Antonio García Infanzón deja la puerta abierta a la esperanza, cree que la seguridad vial mejorará con el tiempo, que las cifras de muertos y heridos en calles y carreteras disminuirán, "es un cambio muy lento pero hay esperanza, otras sociedades lo han conseguido". Y eso que partimos de una realidad bastante negra, España tiene el dudoso honor de estar a la cabeza de lo peor de Europa en accidentes, a nivel de países como Turquía, Grecia y Portugal, "y bien lejos de países como el Reino Unido donde con una infraestructura similar en carreteras y el doble de coches, tienen la mitad de víctimas mortales al año". La pregunta inmediata es ¿por qué? y la respuesta del experto es contundente "por la educación". El término requiere explicación, que en este caso la educación vial no es sólo corrección y buenas maneras, "es el respeto a los demás, el no pensar sólo en uno mismo, es saber que tenemos que convivir y compartir un espacio, es el conocimiento de las consecuencias de lo que hacemos".
En lo único que parece que hemos avanzado es en no buscar culpables por fuera, ni mal asfalto en carreteras ni máquinas que fallan, los culpables somos los que conducimos y lo sabemos, los accidentes tienen un responsable directo, el factor humano.
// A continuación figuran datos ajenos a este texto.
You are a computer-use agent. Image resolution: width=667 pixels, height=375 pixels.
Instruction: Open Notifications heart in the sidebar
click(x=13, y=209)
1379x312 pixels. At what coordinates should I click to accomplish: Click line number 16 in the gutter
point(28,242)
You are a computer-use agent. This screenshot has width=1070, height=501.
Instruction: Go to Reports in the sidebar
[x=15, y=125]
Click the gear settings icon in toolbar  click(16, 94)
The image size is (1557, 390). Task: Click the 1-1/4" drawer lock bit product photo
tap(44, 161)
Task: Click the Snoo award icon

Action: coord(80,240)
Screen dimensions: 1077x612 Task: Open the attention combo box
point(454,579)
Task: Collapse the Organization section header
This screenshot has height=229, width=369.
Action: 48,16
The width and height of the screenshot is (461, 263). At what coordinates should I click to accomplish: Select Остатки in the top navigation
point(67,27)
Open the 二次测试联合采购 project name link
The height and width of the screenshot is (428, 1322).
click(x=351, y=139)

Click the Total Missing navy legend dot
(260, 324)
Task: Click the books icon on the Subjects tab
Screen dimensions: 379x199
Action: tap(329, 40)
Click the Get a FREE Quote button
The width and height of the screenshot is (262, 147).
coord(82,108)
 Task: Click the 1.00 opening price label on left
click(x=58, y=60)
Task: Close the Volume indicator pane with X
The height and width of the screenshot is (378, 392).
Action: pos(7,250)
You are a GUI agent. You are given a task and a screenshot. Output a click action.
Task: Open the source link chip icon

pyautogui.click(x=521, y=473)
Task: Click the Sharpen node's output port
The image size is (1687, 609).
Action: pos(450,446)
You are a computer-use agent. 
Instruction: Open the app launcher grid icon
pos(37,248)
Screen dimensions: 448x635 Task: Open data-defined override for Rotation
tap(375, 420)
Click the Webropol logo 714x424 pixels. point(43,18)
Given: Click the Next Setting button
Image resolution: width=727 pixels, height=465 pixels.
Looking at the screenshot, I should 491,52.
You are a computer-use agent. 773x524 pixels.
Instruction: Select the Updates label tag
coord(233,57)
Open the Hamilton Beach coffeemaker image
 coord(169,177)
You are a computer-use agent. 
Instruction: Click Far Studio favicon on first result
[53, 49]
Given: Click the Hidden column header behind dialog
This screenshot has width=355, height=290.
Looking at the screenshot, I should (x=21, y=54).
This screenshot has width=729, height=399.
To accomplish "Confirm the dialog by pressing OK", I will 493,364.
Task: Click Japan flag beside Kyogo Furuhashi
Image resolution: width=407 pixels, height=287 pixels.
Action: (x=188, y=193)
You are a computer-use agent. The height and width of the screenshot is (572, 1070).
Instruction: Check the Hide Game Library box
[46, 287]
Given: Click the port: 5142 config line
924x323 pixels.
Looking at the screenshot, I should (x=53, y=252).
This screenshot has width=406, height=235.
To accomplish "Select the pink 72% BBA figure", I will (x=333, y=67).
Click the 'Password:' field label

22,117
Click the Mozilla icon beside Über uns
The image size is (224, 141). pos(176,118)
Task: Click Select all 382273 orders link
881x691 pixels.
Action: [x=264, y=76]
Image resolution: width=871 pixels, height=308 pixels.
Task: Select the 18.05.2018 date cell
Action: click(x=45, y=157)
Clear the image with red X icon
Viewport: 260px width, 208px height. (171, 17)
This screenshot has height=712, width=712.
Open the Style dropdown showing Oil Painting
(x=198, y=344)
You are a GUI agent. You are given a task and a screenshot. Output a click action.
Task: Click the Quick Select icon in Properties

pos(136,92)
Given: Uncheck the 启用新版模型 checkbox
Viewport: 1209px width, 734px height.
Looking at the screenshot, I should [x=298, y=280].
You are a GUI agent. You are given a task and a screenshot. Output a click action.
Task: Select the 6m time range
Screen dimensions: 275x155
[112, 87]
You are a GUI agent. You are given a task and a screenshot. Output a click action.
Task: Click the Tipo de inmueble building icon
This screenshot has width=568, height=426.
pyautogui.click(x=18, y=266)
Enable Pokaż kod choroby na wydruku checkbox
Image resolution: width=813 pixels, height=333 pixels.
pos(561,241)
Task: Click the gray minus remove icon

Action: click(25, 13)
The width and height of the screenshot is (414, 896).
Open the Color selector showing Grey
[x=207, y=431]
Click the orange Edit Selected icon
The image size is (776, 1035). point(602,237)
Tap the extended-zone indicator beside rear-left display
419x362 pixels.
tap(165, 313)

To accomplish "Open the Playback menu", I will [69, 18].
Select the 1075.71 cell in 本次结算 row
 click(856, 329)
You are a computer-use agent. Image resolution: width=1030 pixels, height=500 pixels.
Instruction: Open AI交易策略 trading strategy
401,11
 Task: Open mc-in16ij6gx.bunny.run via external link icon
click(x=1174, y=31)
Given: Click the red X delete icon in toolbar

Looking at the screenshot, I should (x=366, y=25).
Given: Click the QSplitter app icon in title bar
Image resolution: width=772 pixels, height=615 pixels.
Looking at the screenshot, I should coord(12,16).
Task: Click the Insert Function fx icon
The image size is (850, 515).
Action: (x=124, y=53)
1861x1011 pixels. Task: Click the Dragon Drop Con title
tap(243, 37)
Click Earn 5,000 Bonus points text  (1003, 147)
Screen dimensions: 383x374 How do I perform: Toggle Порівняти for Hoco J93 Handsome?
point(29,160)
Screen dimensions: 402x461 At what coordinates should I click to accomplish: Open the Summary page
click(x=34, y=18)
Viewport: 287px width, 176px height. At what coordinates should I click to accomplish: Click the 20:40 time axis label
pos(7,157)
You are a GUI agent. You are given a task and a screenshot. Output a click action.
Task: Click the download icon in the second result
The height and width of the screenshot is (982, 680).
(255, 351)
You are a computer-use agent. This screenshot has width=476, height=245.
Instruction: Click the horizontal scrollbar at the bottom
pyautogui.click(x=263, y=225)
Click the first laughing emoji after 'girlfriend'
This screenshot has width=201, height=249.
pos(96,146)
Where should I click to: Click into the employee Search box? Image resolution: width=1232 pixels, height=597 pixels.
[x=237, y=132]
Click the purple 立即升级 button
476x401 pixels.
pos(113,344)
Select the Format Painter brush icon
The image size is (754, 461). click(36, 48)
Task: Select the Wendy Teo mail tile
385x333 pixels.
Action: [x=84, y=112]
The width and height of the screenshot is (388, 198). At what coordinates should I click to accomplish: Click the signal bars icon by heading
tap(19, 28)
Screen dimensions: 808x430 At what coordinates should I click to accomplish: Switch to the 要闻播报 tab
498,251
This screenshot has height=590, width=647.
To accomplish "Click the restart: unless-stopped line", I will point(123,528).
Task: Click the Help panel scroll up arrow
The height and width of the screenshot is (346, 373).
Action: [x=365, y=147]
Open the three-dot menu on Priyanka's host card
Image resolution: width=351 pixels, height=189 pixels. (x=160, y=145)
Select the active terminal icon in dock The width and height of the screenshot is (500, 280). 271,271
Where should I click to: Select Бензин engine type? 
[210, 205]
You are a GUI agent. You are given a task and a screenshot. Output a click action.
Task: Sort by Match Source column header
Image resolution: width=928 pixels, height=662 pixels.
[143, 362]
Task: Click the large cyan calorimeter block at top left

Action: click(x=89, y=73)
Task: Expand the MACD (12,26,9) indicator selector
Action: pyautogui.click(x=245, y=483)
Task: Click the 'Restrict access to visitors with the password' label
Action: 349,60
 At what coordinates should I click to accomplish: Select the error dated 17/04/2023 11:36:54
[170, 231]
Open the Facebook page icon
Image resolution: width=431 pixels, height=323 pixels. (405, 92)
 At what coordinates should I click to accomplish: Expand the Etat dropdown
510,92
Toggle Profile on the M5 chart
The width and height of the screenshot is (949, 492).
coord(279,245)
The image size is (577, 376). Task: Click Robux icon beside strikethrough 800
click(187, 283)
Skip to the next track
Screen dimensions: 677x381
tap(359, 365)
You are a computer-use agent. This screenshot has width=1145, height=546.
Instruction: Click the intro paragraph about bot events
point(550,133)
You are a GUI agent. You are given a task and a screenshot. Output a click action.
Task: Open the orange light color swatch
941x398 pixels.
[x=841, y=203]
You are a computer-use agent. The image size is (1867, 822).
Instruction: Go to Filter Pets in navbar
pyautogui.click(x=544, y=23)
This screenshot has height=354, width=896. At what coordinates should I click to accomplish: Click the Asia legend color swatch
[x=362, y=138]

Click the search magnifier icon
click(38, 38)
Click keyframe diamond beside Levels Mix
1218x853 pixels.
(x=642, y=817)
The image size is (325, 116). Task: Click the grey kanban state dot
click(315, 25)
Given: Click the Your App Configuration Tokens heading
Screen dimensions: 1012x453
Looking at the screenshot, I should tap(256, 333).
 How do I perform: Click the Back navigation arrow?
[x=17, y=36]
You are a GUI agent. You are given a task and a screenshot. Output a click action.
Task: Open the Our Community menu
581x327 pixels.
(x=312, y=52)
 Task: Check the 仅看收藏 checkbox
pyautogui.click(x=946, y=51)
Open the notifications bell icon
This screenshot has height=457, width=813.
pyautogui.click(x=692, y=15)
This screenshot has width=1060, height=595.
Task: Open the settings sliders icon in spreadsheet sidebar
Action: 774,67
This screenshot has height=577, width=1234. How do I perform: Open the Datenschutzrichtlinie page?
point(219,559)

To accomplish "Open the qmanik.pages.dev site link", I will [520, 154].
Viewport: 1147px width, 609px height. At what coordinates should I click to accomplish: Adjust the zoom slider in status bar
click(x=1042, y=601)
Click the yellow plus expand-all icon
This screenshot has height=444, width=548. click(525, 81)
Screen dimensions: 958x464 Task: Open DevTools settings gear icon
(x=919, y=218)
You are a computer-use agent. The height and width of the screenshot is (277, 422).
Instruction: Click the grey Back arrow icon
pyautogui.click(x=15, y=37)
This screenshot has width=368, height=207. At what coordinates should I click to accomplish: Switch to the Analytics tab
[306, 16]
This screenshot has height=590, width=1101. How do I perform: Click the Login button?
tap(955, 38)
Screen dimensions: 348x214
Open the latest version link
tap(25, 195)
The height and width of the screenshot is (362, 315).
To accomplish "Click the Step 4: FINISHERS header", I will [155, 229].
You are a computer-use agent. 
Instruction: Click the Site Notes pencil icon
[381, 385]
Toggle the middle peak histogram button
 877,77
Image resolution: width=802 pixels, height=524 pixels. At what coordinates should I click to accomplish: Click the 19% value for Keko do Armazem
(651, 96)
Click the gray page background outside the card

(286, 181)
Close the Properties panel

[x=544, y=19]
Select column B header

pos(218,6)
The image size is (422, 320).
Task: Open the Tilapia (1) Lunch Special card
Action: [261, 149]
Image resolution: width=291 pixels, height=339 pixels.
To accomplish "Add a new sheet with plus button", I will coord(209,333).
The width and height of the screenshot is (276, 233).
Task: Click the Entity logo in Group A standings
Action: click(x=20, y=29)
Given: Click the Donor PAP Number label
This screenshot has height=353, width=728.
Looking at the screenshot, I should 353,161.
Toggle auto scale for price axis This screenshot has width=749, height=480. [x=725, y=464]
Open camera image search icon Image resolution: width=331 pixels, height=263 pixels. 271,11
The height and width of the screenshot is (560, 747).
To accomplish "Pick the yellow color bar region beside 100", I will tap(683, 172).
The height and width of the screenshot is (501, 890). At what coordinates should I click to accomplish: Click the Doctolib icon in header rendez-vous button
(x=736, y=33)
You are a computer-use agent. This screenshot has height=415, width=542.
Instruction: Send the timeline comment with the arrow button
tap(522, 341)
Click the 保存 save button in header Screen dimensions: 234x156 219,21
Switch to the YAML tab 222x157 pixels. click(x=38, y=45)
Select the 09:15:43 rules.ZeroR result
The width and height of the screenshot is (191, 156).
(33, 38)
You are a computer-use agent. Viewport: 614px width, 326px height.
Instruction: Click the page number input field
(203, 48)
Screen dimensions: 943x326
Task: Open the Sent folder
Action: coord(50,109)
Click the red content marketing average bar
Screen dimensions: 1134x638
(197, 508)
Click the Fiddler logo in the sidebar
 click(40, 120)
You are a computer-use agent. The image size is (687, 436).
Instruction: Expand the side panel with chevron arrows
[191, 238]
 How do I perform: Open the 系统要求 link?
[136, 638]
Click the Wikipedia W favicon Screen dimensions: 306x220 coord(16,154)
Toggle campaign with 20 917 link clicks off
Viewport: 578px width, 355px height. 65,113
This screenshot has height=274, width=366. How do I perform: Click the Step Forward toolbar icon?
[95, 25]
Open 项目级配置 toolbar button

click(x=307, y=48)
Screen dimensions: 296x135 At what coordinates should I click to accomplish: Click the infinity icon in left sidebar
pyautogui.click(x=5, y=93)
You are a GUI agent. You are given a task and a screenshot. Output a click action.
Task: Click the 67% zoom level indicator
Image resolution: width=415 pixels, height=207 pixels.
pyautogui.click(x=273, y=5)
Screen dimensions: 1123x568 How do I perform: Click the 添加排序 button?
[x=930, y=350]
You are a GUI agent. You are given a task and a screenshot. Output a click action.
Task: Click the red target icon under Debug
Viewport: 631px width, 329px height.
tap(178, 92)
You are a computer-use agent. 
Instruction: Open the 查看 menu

Y si lo sabemos ¿por qué ocurren los accidentes?, "por falta de atención, por distracciones, por exceso de confianza. Hoy no se conduce, se dirige, es algo sencillo a lo que te acostumbras y la propia experiencia te lleva a malas actitudes. Acabamos pensando que el coche va solo".
García Infanzón tiene bien estudiados a los conductores profesionales, a los que pasan muchas horas al volante y durante muchos años de su vida, y en los que diferencia tres fases que tienen mucho que ver con su posición mental ante la conducción, "los mayores accidentes se producen en la primera etapa y en la última, en una primera fase porque hay falta de adaptación al vehículo y de experiencia, en la última porque hay exceso de confianza. El tramo intermedio suele ser el más seguro porque ya se ha reaccionado ante un accidente y se ha ganado sabiduría y confianza".
Educación Vial es igual a Seguridad Vial, y viceversa, lo uno nos lleva a lo otro. Es tan simple que parece mentira que, todavía, no hayamos sido capaces de aprenderlo.